Quem gosta de clássicos filmes de terror provavelmente gostará de "A Mulher de Preto", pois ele se aproxima muito ao estilo que consagrou a produtora Hammer Films na metade do século XX. Para quem conhece os filmes da produtora, que voltou a ativa em 2007 com novos lançamentos, sabem que os terrores góticos, com locações sombrias, mansões mal assombradas, cemitérios em jardins, brinquedos aterrorizantes e cadeiras de balanço que se movem sozinhas, são suas marcas registradas. E é isso que acaba nos agradando mais neste filme, a retomada desses valores clássicos, visto que o tema "fantasmas" já é um tanto quanto batido.

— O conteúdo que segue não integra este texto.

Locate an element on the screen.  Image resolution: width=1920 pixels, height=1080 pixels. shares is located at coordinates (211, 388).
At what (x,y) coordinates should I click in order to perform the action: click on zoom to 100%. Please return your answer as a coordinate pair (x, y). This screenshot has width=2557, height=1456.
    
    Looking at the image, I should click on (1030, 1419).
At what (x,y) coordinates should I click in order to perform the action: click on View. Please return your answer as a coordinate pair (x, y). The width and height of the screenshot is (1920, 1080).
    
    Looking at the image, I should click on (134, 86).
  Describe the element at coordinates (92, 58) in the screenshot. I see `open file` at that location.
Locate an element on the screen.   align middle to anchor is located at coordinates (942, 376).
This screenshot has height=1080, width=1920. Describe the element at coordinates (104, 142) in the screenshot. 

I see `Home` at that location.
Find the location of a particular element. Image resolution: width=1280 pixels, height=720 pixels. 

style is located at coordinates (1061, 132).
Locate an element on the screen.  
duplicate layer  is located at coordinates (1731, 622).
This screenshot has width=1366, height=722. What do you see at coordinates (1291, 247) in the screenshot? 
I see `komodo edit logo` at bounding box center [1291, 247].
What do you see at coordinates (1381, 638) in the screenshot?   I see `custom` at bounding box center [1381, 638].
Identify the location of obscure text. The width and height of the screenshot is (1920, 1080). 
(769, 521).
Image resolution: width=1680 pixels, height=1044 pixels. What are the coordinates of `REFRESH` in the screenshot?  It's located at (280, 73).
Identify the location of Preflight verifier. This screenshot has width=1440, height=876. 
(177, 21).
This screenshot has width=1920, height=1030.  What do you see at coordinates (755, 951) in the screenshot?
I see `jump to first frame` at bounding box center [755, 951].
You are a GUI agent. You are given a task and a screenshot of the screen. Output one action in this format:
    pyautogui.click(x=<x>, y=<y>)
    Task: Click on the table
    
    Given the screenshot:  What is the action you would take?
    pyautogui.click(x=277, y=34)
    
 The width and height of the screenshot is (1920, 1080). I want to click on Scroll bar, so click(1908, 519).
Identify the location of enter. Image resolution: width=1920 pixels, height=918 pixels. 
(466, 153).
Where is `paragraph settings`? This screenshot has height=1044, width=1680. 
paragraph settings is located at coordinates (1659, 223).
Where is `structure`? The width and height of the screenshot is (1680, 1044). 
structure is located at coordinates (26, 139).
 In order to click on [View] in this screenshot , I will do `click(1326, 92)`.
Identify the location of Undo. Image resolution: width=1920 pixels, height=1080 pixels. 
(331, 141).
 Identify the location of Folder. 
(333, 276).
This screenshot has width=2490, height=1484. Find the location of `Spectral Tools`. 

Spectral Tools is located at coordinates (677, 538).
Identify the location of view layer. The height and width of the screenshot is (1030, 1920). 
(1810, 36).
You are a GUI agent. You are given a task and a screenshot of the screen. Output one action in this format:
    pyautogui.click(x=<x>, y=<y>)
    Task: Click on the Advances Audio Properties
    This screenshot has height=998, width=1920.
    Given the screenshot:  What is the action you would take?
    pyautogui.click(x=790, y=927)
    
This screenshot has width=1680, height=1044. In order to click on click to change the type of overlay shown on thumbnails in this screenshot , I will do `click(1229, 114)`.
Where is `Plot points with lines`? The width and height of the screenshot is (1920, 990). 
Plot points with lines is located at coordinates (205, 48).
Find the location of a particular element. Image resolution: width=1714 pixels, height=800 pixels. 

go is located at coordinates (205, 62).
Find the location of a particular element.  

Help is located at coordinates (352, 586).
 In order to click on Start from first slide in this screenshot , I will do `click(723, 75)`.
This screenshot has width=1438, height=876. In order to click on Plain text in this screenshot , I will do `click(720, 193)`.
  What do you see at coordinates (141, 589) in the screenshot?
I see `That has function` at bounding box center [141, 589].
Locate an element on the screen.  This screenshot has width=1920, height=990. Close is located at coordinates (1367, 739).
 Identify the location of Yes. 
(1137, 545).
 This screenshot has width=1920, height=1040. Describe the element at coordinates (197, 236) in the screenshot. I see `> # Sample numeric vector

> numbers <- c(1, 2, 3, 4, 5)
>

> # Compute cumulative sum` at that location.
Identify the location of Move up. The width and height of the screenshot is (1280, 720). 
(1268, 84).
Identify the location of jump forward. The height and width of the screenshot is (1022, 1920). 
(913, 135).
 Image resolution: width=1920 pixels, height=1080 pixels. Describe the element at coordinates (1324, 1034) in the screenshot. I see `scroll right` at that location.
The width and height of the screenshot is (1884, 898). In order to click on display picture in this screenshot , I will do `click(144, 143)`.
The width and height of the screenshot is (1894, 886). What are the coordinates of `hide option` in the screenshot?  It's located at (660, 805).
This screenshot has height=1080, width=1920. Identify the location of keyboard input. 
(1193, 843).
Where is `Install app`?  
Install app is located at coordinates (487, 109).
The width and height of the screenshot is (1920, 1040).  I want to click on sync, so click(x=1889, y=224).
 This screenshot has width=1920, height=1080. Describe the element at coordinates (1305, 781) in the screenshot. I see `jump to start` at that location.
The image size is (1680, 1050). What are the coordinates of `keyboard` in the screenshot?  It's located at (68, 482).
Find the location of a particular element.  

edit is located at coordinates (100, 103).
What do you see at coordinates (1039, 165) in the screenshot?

Baseado no livro "Woman in Black", de Susan Hill, A Mulher de Preto conta a história do jovem advogado e pai viúvo, Arthur Kipps (Daniel Radcliffe), que foi designado a viajar até um vilarejo para regularizar a documentação de uma mansão abandonada. Chegando lá ele é recebido com certa hostilidade pelos moradores locais, exceto pelo esclarecido Sam (Ciarán Hinds) que acaba o ajudando. Tudo ocorre bem até que Kipps começa a ter uma série de visões terríveis que passam a perturbá-lo durante o seu trabalho, o que acaba o forçando a investigar esses acontecimentos, onde ele descobre uma terrível maldição do passado que tem como vítimas crianças inocentes.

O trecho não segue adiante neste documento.